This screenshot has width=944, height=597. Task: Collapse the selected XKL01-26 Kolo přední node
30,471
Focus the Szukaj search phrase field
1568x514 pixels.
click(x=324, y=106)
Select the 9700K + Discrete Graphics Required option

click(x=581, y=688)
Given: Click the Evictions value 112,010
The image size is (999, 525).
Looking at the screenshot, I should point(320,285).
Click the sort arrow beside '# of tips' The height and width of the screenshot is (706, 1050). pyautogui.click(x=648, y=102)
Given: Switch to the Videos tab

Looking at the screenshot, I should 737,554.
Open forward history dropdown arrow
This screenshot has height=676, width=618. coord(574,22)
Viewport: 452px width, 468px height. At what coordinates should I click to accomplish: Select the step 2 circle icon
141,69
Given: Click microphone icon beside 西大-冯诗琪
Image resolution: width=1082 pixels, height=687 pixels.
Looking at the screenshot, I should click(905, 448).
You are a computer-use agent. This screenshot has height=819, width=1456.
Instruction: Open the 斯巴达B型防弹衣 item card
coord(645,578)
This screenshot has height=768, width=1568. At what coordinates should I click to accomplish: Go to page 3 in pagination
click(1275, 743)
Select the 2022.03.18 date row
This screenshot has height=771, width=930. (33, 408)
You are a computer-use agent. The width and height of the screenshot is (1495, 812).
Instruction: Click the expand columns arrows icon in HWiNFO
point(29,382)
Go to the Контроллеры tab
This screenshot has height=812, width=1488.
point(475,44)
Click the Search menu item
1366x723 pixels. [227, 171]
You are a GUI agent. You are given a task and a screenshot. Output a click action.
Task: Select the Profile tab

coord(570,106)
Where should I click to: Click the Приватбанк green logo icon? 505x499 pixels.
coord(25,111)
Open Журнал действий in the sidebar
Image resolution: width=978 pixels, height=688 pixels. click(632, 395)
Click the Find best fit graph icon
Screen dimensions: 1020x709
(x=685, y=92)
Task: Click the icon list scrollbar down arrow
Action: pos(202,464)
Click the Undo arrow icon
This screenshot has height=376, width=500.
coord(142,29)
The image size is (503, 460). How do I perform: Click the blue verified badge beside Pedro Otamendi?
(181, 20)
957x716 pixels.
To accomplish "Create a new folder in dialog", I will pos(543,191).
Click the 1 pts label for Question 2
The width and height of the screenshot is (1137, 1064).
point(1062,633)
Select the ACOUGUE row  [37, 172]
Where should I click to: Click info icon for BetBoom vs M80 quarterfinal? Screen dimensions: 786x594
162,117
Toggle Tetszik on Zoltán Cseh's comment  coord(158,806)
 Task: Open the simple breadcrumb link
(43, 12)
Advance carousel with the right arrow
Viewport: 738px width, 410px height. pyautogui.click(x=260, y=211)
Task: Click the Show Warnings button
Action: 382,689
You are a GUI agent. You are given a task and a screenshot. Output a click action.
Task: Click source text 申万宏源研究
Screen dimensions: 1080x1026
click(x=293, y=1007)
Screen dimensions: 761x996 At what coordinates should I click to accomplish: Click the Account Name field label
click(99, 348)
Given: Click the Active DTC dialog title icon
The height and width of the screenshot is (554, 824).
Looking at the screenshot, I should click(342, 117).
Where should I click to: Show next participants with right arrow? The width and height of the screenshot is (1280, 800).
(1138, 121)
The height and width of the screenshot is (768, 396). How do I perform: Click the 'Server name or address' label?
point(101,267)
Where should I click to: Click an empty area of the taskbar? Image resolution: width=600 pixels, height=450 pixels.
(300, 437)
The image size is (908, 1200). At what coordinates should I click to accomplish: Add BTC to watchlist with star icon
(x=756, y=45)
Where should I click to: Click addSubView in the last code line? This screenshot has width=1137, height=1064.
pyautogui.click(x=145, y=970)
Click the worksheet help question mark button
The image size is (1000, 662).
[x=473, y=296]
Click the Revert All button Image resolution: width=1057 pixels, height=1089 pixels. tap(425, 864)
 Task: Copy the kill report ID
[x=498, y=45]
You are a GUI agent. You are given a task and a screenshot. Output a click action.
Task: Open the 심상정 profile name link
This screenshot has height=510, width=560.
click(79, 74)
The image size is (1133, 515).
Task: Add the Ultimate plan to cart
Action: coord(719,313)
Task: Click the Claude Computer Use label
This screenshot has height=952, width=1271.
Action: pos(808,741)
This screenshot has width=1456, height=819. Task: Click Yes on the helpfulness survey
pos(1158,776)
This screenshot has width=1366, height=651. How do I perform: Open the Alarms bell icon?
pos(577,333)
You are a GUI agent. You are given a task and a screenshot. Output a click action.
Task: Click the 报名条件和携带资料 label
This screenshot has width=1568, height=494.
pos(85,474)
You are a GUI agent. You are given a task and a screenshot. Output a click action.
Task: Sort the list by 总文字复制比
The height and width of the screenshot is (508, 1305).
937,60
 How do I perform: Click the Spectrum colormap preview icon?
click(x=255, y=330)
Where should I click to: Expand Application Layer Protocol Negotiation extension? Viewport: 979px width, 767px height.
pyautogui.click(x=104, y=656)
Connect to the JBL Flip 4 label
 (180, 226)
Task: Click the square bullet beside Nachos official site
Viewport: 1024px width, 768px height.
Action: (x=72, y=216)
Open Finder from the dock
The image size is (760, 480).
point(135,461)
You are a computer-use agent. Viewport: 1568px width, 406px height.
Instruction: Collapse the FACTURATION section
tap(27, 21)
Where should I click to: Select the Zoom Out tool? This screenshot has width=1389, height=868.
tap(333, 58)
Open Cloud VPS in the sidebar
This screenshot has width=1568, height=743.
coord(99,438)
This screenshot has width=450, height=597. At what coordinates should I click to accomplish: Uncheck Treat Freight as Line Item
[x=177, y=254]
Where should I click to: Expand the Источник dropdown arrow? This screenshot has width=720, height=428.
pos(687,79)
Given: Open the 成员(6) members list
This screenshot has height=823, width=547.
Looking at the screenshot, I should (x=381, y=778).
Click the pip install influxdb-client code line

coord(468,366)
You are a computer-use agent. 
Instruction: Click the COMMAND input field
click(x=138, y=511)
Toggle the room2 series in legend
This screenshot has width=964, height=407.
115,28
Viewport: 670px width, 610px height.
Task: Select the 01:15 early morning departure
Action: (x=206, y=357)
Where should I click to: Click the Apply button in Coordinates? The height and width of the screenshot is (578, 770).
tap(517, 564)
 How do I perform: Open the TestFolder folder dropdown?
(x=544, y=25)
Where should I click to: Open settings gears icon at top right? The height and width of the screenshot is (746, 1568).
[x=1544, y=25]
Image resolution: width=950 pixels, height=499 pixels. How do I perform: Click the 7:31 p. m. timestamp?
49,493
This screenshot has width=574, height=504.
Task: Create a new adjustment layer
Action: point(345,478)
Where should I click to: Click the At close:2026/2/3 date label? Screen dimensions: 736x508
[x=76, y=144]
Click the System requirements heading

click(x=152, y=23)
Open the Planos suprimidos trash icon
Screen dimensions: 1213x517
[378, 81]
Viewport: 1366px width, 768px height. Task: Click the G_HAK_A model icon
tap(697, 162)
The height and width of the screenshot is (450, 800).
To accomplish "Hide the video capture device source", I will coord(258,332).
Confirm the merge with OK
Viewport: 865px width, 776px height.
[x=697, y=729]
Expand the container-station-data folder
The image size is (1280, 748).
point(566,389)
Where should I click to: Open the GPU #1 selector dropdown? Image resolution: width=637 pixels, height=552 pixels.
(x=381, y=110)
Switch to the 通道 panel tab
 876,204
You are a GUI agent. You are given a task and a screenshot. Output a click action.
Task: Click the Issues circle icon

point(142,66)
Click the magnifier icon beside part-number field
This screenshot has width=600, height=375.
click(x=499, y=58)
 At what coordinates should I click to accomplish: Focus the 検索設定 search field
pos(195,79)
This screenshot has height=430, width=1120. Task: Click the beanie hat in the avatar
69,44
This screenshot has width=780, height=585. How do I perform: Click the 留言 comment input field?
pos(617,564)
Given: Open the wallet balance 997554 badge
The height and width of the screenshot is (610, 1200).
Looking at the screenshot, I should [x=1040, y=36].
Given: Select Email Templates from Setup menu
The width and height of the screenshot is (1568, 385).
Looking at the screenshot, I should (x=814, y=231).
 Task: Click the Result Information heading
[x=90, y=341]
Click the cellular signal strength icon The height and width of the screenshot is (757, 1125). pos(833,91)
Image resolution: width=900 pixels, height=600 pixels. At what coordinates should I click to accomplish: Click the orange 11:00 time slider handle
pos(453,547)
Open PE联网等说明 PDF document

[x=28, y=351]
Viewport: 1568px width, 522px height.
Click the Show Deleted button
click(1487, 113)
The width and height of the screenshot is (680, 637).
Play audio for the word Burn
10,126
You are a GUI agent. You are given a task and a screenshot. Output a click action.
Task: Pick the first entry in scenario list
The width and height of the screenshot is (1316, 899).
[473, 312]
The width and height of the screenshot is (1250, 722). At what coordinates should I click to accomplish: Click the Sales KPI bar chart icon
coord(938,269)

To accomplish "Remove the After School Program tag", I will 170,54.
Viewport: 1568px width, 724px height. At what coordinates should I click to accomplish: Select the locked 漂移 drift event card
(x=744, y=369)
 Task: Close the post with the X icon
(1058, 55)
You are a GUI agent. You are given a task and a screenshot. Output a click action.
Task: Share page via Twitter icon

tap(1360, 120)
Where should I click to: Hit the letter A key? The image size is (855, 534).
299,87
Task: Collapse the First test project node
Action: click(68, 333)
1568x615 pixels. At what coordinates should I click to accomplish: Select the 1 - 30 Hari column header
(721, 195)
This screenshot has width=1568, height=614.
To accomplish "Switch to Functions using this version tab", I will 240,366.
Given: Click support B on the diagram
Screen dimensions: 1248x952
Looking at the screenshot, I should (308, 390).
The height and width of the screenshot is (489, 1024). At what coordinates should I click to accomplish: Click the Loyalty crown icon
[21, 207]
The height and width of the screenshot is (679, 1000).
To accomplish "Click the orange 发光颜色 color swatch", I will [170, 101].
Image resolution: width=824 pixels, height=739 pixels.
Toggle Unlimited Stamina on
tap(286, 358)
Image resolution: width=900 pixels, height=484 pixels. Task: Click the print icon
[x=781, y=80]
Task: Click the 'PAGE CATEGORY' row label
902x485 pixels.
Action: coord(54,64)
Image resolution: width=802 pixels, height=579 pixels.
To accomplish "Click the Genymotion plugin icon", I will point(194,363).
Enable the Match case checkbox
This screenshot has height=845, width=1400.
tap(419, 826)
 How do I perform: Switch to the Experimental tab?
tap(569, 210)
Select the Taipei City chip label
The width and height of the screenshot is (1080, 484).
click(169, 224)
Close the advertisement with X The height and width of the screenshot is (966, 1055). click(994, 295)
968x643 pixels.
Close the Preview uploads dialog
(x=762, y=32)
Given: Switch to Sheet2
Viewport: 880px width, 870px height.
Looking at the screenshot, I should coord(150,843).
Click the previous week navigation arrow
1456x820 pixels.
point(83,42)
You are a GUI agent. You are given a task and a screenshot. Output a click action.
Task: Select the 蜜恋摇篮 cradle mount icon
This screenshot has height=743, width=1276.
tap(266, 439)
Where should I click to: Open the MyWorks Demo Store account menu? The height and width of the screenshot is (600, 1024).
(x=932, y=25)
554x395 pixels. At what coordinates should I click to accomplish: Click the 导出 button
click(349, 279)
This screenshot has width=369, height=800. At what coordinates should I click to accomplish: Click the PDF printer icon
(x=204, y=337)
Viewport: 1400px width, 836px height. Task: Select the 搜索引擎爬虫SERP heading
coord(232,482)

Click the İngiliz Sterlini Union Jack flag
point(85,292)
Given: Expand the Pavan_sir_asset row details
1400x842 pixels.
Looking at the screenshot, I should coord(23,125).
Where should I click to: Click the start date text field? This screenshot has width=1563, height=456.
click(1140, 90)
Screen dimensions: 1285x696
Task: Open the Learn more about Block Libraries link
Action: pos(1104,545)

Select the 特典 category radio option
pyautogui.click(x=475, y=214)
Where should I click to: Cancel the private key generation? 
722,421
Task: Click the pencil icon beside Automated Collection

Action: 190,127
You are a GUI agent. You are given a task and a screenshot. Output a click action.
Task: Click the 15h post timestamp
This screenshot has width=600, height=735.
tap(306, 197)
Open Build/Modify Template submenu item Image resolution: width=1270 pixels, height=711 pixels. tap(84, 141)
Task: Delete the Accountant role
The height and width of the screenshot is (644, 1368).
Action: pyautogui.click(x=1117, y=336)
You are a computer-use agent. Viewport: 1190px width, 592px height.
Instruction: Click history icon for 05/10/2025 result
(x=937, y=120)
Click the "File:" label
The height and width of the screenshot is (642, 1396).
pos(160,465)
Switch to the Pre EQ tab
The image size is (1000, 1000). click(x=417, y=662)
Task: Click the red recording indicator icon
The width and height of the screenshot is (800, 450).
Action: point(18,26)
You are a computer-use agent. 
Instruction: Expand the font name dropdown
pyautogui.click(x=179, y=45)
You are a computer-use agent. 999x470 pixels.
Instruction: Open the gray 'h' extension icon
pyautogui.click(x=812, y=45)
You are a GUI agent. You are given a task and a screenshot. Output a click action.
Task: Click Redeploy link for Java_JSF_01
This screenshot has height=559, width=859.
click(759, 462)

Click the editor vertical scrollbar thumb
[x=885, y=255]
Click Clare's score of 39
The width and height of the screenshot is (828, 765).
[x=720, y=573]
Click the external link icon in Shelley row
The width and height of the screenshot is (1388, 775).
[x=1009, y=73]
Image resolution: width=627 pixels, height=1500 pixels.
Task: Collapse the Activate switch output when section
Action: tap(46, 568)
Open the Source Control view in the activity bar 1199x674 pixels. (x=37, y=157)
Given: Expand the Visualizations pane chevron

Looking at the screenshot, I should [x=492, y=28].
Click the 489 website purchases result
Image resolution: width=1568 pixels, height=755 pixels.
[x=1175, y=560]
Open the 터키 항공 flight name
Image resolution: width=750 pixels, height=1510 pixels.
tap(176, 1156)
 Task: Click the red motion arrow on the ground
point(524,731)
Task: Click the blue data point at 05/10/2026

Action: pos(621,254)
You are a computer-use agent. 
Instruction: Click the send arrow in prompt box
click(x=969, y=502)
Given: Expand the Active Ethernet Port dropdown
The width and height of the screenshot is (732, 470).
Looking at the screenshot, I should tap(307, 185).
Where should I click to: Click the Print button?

◆ ◆ ◆ ◆ ◆

About this exercise – From the records above, repeat exactly the lines from the one with "Task: Pick the first entry in scenario list" through the one with "This screenshot has width=1568, height=614.", both included.

Written solution –
Task: Pick the first entry in scenario list
The width and height of the screenshot is (1316, 899).
[473, 312]
The width and height of the screenshot is (1250, 722). At what coordinates should I click to accomplish: Click the Sales KPI bar chart icon
coord(938,269)

To accomplish "Remove the After School Program tag", I will 170,54.
Viewport: 1568px width, 724px height. At what coordinates should I click to accomplish: Select the locked 漂移 drift event card
(x=744, y=369)
 Task: Close the post with the X icon
(1058, 55)
You are a GUI agent. You are given a task and a screenshot. Output a click action.
Task: Share page via Twitter icon

tap(1360, 120)
Where should I click to: Hit the letter A key? The image size is (855, 534).
299,87
Task: Collapse the First test project node
Action: click(68, 333)
1568x615 pixels. At what coordinates should I click to accomplish: Select the 1 - 30 Hari column header
(721, 195)
This screenshot has width=1568, height=614.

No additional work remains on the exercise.